Simulated Author's Rebuttal

3 responses · 2 unresolved

We thank the referee for the thoughtful and constructive report. We address each major comment point by point below, providing the strongest honest defense of the manuscript while acknowledging its limitations. Revisions have been made where feasible without misrepresenting the work.

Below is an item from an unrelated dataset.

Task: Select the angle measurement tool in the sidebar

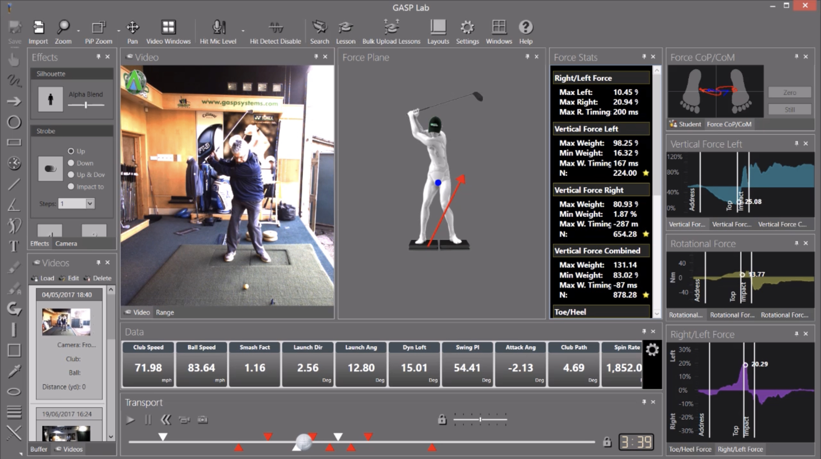Action: pos(14,204)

read point-by-point responses
  1. Referee: [Abstract] Abstract and experimental results: The central claims—that SSL yields substantially fewer regions at comparable accuracy, that contrastive methods expand while self-distillation consolidates regions, and that collapse is detectable early—rest entirely on counts and properties of 2D polytopes extracted by SplineCam near the data distribution. Linear regions are defined by hyperplane arrangements in the full input dimension (784 for MNIST); no argument or additional experiment is supplied showing why local 2D slices capture global trends in region number, merging, or correlation with representation quality.

    Authors: We acknowledge that exact enumeration of linear regions in 784-dimensional space is intractable due to exponential growth with network depth. SplineCam enables tractable local 2D sampling near the data manifold, which prior supervised ReLU analyses have also employed as a proxy. Our results demonstrate consistent correlations between these local metrics and accuracy/collapse across datasets and methods. In revision, we have expanded the methods and discussion sections to explicitly justify the local 2D choice, reference its use in related literature, and state its limitations as a proxy rather than a global characterization. Additional consistency checks across multiple 2D planes were added. revision: partial

  2. Referee: [Results] Experimental claims (throughout results): No error bars, statistical significance tests, or controls for confounding factors such as model architecture size, optimization hyperparameters, or random seeds are reported. This makes it impossible to assess whether the observed differences in region expansion/consolidation or early collapse signals are robust or could be artifacts of particular training runs.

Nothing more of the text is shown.